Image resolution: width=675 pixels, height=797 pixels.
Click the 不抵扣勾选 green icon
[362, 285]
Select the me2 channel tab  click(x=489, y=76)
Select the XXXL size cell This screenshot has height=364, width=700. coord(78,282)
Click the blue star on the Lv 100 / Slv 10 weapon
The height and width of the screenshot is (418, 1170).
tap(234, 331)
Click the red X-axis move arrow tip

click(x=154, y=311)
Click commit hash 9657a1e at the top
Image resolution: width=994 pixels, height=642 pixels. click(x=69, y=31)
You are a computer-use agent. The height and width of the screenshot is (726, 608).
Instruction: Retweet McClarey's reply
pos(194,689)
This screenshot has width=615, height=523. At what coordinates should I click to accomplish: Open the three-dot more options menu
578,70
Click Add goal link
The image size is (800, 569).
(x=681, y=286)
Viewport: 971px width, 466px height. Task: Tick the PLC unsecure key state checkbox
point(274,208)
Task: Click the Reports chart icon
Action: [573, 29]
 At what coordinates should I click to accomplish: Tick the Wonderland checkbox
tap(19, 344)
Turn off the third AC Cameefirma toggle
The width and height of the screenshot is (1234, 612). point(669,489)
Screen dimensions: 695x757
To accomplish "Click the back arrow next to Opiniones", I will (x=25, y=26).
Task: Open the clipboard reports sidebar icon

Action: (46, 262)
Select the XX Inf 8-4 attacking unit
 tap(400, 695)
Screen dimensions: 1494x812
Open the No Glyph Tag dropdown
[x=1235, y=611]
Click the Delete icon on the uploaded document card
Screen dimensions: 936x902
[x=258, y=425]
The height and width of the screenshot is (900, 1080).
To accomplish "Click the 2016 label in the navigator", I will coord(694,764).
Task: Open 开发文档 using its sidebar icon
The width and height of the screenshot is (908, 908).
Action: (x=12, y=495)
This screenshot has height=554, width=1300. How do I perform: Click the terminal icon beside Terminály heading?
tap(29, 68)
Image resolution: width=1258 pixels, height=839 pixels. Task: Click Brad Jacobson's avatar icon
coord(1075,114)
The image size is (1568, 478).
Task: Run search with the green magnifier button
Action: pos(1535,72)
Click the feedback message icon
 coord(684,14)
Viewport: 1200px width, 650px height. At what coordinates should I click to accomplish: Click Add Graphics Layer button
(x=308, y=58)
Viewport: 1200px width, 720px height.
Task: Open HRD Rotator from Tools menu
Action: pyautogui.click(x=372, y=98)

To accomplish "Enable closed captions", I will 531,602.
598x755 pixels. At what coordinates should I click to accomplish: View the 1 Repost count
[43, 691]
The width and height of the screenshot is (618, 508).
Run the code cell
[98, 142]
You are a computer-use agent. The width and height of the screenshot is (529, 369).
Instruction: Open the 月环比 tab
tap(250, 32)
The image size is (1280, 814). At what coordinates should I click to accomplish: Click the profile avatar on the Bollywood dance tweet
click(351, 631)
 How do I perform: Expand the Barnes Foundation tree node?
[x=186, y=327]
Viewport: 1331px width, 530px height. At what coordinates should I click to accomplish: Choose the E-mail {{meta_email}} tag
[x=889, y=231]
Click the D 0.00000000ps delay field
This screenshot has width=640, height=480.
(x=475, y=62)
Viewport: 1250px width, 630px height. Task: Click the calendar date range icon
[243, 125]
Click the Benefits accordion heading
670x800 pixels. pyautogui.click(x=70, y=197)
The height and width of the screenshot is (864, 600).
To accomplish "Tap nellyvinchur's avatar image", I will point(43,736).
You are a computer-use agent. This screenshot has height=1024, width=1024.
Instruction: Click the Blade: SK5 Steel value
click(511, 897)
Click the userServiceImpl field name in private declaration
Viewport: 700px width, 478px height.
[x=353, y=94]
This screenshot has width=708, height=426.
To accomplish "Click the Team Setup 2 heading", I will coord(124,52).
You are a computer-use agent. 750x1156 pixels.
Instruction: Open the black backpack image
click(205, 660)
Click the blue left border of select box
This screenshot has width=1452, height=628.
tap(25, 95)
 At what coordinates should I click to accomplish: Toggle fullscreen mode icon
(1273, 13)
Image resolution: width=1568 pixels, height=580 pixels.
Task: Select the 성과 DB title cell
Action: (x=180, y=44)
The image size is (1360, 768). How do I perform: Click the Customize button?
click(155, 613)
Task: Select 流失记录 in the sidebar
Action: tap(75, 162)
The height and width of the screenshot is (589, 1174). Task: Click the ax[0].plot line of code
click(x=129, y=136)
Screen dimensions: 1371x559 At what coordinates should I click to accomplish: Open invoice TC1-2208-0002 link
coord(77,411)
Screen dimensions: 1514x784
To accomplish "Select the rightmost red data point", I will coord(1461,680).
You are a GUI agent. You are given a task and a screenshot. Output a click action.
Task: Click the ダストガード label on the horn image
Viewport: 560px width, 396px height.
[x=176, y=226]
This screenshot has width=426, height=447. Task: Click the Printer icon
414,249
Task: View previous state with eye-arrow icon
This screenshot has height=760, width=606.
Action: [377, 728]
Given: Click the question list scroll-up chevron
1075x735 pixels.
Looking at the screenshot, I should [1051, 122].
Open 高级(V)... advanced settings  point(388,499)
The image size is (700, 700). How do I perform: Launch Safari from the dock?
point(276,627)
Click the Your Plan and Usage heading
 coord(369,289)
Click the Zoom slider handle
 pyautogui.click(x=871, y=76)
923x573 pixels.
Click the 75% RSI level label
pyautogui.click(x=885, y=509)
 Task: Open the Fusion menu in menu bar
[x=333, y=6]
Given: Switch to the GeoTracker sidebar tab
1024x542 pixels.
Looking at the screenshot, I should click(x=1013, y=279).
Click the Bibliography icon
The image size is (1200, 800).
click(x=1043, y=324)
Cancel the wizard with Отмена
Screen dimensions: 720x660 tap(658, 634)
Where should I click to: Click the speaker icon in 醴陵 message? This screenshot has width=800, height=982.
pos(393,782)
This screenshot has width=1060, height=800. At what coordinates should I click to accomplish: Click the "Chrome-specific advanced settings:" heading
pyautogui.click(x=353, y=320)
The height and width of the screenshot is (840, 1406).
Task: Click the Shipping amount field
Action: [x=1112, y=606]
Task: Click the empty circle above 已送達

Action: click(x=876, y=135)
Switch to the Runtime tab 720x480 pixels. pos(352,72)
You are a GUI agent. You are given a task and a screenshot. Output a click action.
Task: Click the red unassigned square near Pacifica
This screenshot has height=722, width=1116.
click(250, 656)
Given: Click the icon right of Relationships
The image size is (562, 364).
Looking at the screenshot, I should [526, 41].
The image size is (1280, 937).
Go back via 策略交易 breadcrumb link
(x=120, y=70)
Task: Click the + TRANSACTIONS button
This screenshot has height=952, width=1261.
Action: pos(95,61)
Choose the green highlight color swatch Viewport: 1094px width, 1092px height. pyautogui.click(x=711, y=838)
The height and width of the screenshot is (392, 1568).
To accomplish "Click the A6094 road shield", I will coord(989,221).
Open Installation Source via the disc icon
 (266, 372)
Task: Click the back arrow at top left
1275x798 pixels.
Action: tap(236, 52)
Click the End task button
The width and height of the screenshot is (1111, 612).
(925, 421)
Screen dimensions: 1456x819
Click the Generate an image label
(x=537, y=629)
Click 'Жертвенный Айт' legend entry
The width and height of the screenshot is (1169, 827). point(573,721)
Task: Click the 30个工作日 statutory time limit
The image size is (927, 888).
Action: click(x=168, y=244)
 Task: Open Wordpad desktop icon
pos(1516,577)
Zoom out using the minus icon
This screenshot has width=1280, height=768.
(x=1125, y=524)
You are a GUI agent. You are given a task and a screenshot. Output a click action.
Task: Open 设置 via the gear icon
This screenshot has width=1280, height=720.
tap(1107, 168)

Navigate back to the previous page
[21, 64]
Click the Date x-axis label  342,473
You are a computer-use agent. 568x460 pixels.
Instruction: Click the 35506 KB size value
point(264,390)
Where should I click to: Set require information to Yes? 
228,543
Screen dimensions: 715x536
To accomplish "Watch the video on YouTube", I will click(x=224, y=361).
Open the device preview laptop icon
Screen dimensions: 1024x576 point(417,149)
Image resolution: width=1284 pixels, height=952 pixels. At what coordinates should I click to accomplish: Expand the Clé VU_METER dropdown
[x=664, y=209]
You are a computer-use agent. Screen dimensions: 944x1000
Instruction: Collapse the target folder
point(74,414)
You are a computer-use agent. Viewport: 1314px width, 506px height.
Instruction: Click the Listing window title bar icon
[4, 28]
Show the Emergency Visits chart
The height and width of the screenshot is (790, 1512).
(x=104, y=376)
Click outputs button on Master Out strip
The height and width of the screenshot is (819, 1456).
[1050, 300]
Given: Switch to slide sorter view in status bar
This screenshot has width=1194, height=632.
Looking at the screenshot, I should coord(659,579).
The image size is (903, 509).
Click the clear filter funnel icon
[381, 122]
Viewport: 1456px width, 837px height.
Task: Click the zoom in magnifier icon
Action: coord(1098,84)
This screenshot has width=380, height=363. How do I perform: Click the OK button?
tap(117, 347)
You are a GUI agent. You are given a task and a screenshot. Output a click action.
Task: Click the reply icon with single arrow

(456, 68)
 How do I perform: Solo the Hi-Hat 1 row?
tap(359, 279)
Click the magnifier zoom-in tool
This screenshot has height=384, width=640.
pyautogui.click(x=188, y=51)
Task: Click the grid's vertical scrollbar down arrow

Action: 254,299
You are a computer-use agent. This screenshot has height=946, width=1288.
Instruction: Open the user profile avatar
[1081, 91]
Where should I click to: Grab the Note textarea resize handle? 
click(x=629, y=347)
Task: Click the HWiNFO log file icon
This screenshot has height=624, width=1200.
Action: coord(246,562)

◇ ◇ ◇

▸ **Exercise**
Set down again, word for word, the stretch of records from the line with "Task: Click the empty circle above 已送達" to the line with "Click the End task button", both of those lines included.

▸ **Task answer**
Task: Click the empty circle above 已送達

Action: click(x=876, y=135)
Switch to the Runtime tab 720x480 pixels. pos(352,72)
You are a GUI agent. You are given a task and a screenshot. Output a click action.
Task: Click the red unassigned square near Pacifica
This screenshot has height=722, width=1116.
click(250, 656)
Given: Click the icon right of Relationships
The image size is (562, 364).
Looking at the screenshot, I should [526, 41].
The image size is (1280, 937).
Go back via 策略交易 breadcrumb link
(x=120, y=70)
Task: Click the + TRANSACTIONS button
This screenshot has height=952, width=1261.
Action: pos(95,61)
Choose the green highlight color swatch Viewport: 1094px width, 1092px height. pyautogui.click(x=711, y=838)
The height and width of the screenshot is (392, 1568).
To accomplish "Click the A6094 road shield", I will coord(989,221).
Open Installation Source via the disc icon
 (266, 372)
Task: Click the back arrow at top left
1275x798 pixels.
Action: tap(236, 52)
Click the End task button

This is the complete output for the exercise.